BEGIN

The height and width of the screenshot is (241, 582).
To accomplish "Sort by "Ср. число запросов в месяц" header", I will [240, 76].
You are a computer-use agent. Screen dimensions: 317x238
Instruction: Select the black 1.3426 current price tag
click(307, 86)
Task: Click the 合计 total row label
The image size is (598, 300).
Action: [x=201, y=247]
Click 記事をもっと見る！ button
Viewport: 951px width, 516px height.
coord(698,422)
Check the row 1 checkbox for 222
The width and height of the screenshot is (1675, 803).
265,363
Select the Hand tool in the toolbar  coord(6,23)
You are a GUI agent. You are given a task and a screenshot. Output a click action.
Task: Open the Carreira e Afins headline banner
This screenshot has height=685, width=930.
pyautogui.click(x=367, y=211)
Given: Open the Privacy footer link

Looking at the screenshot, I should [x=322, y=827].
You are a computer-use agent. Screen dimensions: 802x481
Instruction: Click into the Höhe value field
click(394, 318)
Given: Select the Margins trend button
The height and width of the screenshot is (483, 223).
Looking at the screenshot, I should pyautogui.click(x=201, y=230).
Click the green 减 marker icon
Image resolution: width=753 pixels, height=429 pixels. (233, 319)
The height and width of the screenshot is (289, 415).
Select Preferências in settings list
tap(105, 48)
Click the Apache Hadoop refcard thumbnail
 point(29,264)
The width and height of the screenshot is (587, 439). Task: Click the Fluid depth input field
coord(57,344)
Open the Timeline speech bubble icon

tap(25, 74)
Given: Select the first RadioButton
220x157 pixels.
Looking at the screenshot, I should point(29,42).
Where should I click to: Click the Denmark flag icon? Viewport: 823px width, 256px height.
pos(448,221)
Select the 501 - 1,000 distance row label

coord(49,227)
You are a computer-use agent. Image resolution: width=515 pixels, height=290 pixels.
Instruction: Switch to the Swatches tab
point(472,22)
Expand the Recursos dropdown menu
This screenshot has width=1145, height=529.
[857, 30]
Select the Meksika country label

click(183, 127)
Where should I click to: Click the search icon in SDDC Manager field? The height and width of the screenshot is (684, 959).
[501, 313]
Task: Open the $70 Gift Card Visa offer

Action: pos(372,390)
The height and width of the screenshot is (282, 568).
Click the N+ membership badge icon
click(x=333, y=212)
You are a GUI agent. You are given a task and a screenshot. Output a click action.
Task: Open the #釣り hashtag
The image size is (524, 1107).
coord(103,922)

END

**EXERCISE**.
The expected answer is the complete material, restated exactly.

**RESPONSE BELOW**.
The height and width of the screenshot is (241, 582).
To accomplish "Sort by "Ср. число запросов в месяц" header", I will [240, 76].
You are a computer-use agent. Screen dimensions: 317x238
Instruction: Select the black 1.3426 current price tag
click(307, 86)
Task: Click the 合计 total row label
The image size is (598, 300).
Action: [x=201, y=247]
Click 記事をもっと見る！ button
Viewport: 951px width, 516px height.
coord(698,422)
Check the row 1 checkbox for 222
The width and height of the screenshot is (1675, 803).
265,363
Select the Hand tool in the toolbar  coord(6,23)
You are a GUI agent. You are given a task and a screenshot. Output a click action.
Task: Open the Carreira e Afins headline banner
This screenshot has height=685, width=930.
pyautogui.click(x=367, y=211)
Given: Open the Privacy footer link

Looking at the screenshot, I should [x=322, y=827].
You are a computer-use agent. Screen dimensions: 802x481
Instruction: Click into the Höhe value field
click(394, 318)
Given: Select the Margins trend button
The height and width of the screenshot is (483, 223).
Looking at the screenshot, I should pyautogui.click(x=201, y=230).
Click the green 减 marker icon
Image resolution: width=753 pixels, height=429 pixels. (233, 319)
The height and width of the screenshot is (289, 415).
Select Preferências in settings list
tap(105, 48)
Click the Apache Hadoop refcard thumbnail
 point(29,264)
The width and height of the screenshot is (587, 439). Task: Click the Fluid depth input field
coord(57,344)
Open the Timeline speech bubble icon

tap(25, 74)
Given: Select the first RadioButton
220x157 pixels.
Looking at the screenshot, I should point(29,42).
Where should I click to: Click the Denmark flag icon? Viewport: 823px width, 256px height.
pos(448,221)
Select the 501 - 1,000 distance row label

coord(49,227)
You are a computer-use agent. Image resolution: width=515 pixels, height=290 pixels.
Instruction: Switch to the Swatches tab
point(472,22)
Expand the Recursos dropdown menu
This screenshot has width=1145, height=529.
[857, 30]
Select the Meksika country label

click(183, 127)
Where should I click to: Click the search icon in SDDC Manager field? The height and width of the screenshot is (684, 959).
[501, 313]
Task: Open the $70 Gift Card Visa offer

Action: pos(372,390)
The height and width of the screenshot is (282, 568).
Click the N+ membership badge icon
click(x=333, y=212)
You are a GUI agent. You are given a task and a screenshot. Output a click action.
Task: Open the #釣り hashtag
The image size is (524, 1107).
coord(103,922)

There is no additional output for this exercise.